Systemic crises and growth

Autor(en): Ranciere, Romain
Tornell, Aaron
Westermann, Frank 
Stichwörter: BOOM; Business & Economics; CYCLES; Economics; SKEWNESS; VOLATILITY
Erscheinungsdatum: 2008
Herausgeber: OXFORD UNIV PRESS INC
Journal: QUARTERLY JOURNAL OF ECONOMICS
Volumen: 123
Ausgabe: 1
Startseite: 359
Seitenende: 406
Zusammenfassung: 
Countries that have experienced occasional financial crises have, on average, grown faster than countries with stable financial conditions. Because financial crises are realizations of downside risk, we measure their incidence by the skewness of credit growth.
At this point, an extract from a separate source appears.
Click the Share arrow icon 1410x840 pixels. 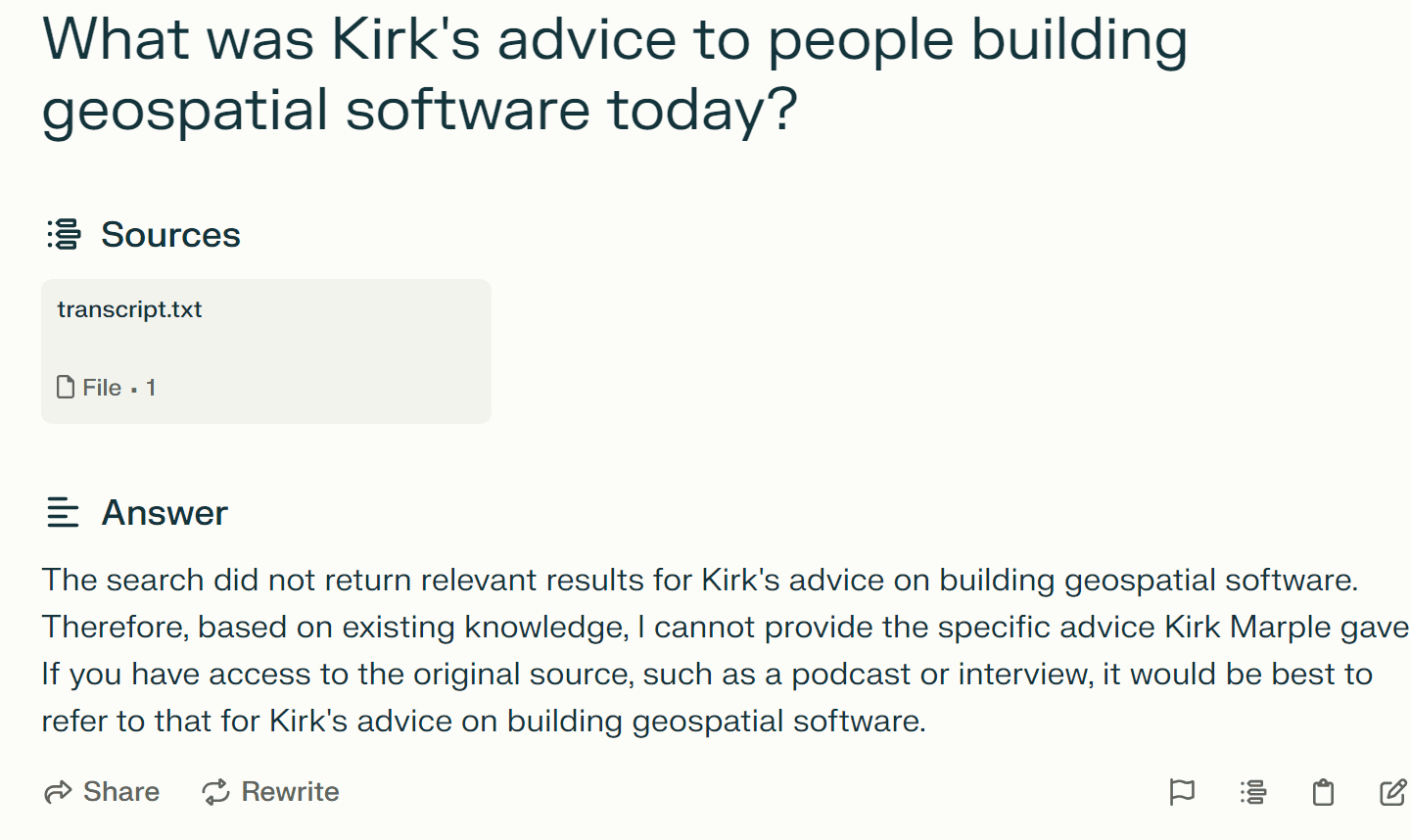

Unlike variance, negative skewness isolates the impact of the large, infrequent, and abrupt credit busts associated with crises. We find a robust negative link between skewness and GDP growth in a large sample of countries over 1960-2000. This suggests a positive effect of systemic risk on growth. To explain this finding, we present a model in which contract enforceability problems generate borrowing constraints and impede growth. In financially liberalized economies with moderate contract enforceability, systemic risk taking is encouraged and increases investment. This leads to higher mean growth but also to greater incidence of crises. In the data, the link between skewness and growth is indeed strongest in such economies.